Scan the entries for "search". Every line that holds it is to be copied.

......

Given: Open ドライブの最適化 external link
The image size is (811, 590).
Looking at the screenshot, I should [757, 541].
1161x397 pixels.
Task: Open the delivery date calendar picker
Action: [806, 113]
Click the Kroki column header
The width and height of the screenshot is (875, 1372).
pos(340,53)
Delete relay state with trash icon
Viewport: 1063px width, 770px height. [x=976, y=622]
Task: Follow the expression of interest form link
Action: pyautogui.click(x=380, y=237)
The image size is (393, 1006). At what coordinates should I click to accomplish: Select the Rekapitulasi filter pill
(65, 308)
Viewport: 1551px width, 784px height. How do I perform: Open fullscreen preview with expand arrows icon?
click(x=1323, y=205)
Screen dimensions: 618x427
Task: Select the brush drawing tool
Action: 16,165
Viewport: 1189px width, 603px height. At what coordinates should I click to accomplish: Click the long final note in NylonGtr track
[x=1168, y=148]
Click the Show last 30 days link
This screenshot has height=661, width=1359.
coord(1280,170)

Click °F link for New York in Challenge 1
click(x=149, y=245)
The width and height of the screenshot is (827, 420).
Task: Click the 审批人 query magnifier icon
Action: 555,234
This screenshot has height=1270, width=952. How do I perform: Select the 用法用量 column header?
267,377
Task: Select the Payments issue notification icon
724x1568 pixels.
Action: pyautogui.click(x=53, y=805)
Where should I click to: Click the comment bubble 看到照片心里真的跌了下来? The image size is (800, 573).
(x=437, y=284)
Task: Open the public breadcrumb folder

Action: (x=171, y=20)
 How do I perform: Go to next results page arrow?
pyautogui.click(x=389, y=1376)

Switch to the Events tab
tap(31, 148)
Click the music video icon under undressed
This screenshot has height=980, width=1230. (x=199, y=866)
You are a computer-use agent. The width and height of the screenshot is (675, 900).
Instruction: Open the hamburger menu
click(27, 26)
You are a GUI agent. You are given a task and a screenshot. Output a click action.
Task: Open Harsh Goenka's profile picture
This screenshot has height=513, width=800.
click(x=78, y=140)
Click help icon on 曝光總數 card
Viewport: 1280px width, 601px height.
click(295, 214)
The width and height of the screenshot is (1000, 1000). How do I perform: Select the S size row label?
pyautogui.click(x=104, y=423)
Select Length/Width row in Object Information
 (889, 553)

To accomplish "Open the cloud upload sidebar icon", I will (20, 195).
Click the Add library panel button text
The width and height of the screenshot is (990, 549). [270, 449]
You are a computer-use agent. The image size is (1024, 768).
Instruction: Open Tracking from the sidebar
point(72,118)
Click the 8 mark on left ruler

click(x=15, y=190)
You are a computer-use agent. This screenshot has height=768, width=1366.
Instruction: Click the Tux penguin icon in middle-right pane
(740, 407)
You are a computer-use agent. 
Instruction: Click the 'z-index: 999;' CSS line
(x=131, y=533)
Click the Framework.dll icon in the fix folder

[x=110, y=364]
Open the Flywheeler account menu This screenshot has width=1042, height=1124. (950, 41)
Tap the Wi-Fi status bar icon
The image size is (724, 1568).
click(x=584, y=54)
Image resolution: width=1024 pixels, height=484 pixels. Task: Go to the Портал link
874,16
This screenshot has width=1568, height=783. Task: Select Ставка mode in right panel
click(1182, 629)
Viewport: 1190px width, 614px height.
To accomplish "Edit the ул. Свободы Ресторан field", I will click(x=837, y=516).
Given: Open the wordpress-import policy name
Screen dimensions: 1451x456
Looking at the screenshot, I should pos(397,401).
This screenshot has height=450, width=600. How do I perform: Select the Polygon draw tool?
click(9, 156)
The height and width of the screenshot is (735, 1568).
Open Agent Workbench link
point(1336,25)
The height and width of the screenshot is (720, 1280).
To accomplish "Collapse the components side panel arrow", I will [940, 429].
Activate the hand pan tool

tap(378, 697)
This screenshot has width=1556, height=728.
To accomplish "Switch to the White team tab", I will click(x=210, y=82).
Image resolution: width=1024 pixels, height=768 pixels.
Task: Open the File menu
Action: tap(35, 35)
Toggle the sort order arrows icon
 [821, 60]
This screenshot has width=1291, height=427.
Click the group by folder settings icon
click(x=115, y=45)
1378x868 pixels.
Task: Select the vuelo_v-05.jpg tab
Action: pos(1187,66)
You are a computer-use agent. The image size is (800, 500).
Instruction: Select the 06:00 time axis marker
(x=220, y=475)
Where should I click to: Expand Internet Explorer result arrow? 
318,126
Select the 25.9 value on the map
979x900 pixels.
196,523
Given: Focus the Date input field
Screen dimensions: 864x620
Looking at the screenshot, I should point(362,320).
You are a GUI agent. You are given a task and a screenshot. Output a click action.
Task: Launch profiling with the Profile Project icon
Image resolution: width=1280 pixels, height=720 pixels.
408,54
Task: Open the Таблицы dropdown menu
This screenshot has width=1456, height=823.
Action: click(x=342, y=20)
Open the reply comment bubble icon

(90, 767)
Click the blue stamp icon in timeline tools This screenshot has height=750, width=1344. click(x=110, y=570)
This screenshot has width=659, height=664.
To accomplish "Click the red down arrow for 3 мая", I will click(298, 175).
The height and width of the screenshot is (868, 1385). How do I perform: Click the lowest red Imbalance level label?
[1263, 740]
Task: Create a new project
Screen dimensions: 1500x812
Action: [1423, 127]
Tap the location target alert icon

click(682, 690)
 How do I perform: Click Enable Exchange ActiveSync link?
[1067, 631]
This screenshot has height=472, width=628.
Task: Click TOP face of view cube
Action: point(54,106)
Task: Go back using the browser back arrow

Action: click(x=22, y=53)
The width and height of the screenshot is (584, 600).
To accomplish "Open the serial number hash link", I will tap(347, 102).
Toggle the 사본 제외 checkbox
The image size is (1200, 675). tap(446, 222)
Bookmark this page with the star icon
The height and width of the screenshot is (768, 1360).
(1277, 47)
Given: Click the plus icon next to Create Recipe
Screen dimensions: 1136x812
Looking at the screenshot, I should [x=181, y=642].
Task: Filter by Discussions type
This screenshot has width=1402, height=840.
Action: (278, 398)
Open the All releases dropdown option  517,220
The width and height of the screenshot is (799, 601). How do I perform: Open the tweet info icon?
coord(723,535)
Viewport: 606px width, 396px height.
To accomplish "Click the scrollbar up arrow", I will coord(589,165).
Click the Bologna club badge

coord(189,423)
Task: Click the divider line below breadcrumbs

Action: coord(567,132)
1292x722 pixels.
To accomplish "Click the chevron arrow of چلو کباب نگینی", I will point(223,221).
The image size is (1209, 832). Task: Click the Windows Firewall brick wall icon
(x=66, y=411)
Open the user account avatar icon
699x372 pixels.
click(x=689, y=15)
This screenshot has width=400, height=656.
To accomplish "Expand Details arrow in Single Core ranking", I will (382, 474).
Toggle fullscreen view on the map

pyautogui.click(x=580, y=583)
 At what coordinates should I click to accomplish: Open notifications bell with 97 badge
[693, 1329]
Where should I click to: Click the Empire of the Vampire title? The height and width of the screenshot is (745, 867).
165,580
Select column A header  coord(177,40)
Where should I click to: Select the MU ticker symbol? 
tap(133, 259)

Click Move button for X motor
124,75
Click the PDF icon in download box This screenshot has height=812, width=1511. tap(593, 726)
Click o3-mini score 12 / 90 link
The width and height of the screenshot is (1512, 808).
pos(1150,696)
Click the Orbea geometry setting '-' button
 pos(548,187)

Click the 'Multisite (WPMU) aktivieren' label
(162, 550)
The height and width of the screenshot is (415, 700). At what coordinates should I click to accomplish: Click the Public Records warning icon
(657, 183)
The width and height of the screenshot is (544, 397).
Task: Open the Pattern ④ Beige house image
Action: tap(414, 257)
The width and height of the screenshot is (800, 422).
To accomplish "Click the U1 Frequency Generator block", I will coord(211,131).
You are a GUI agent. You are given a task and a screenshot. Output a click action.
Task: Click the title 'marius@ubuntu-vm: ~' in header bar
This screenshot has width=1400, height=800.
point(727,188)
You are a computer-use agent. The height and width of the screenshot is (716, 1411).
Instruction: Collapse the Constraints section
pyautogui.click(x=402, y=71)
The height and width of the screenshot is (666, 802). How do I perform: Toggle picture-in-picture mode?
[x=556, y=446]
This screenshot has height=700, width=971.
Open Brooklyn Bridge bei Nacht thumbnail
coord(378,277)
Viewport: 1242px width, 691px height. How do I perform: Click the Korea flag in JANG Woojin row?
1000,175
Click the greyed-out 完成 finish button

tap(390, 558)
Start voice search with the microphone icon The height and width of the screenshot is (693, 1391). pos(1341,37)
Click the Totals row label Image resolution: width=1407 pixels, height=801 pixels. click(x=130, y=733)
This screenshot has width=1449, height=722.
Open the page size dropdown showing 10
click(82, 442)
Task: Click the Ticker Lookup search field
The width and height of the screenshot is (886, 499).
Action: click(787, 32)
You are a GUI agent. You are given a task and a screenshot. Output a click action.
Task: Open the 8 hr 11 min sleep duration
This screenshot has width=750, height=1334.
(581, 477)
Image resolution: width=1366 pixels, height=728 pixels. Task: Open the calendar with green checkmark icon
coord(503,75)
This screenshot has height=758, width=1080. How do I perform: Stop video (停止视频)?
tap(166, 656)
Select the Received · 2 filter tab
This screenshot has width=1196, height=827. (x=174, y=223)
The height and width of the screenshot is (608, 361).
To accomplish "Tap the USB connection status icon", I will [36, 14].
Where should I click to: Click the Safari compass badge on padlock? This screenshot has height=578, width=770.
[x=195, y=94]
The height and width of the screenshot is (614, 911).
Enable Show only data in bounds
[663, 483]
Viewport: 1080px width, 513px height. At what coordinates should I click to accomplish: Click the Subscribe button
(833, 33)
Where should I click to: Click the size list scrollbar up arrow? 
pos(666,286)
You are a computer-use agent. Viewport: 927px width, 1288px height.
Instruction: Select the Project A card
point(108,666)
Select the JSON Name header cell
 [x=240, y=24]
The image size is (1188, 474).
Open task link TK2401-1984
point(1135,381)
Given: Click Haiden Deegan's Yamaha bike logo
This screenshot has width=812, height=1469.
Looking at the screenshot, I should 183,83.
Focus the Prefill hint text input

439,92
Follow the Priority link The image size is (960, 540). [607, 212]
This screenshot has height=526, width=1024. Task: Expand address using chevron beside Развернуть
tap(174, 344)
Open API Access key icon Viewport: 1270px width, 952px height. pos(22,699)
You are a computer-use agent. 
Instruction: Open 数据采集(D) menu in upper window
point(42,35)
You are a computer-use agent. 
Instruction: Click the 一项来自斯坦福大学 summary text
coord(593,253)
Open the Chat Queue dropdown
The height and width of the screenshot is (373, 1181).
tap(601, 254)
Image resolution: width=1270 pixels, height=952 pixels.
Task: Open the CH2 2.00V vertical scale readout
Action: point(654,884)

......

#### RESPONSE BELOW
Start voice search with the microphone icon The height and width of the screenshot is (693, 1391). pos(1341,37)
Task: Click the Ticker Lookup search field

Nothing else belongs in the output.